A civil rights group representing five Georgia organizations has filed a federal lawsuit in an effort to get Gwinnett County to mail Spanish-language absentee ballot applications to residents who aren't fluent in English.

The group, Lawyers' Committee for Civil Rights Under Law, sent a demand letter last week to the Secretary of State's office and the Gwinnett Board of Registrations and Elections asking that the ballot applications be sent in Spanish, and that they be properly translated.

They contended that the state shouldn’t be able to send English-only applications in Gwinnett because the county is required to send Spanish-language voting materials under the federal Voting Rights Act. Citizens educated in Spanish in Puerto Rico are also eligible to receive Spanish-language ballot applications statewide, they said.

The Voting Rights Act requires bilingual ballot access when more than 5% or 10,000 citizens of voting age are members of a single language minority and have difficulty speaking English. In Gwinnett, 21% of the total population is Hispanic, according to Census data — nearly 200,000 people.

The civil rights group said Census data shows nearly 14,000 citizens are of voting age and are fluent in Spanish, but have limited English proficiency.

In the suit, filed Tuesday, five local groups claim that the decision not to send absentee ballot applications in Spanish requires them to divert time and resources that would go to other priorities to educating Spanish-speaking voters about how to complete applications and how to navigate voting by mail.

"Just because we're in a pandemic doesn't mean federal law doesn't apply," said Jerry Gonzalez, the executive director of the Georgia Association of Latino Elected Officials. "We want to make sure voting rights are protected."

The other parties to the suit are the Georgia Coalition for the People’s Agenda, Asian Americans Advancing Justice — Atlanta, New Georgia Project and Common Cause.

They have asked a federal judge to mail an accurately translated bilingual version of the absentee ballot application to county residents, particularly those who identified as Hispanic/Latino when they registered to vote or who live in Gwinnett precincts where at least 5% of voters identified as Hispanic when they registered to vote. The groups also asked that the state and the county make an accurately translated bilingual absentee ballot application available at its own URL. Now, the suit says, there is no bilingual absentee ballot application on the Secretary of State’s website and a Spanish-language version is difficult to find on the Gwinnett County website.

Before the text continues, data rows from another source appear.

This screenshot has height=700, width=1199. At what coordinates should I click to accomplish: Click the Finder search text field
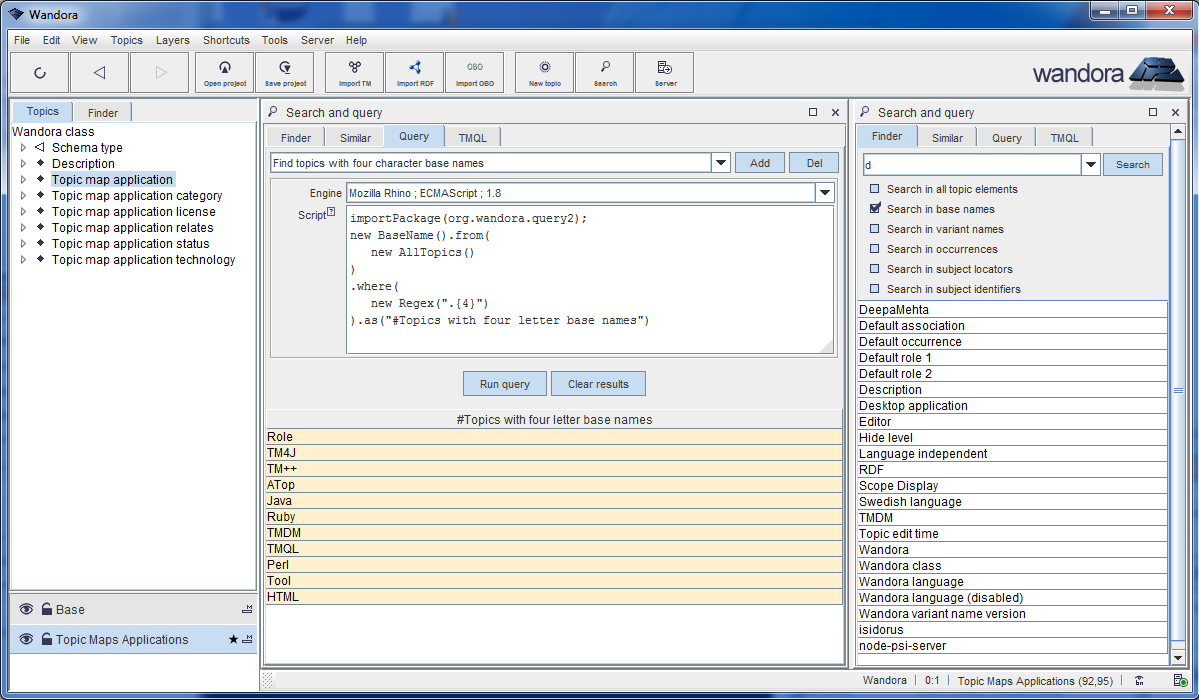point(971,165)
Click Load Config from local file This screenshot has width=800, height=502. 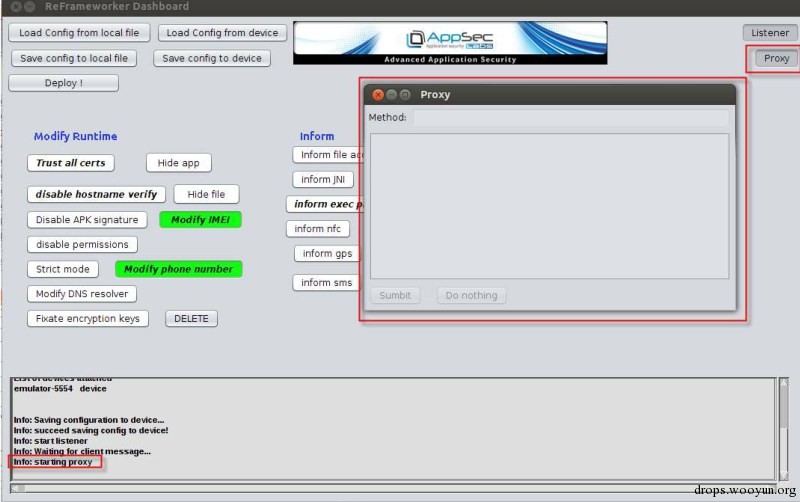click(x=79, y=33)
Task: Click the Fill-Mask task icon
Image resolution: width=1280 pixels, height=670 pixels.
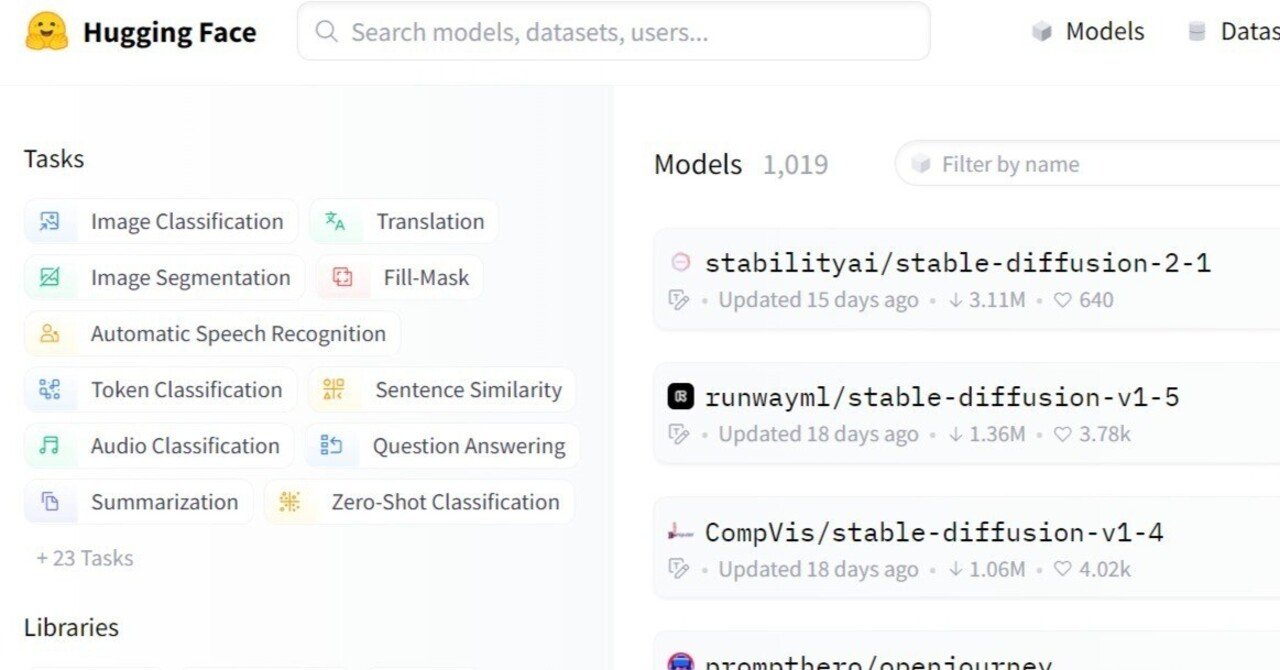Action: click(343, 278)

Additionally, the suit asks a judge to enjoin the state and the county from violating the bilingual section of the Voting Rights Act.

Gonzalez said a number of people had reached out to him upon receiving the English materials because with social distancing, “they don’t have access to normal translating resources.”

A spokesperson for the Secretary of State's office said he would not comment on the litigation. A spokesperson for Gwinnett County also declined to comment.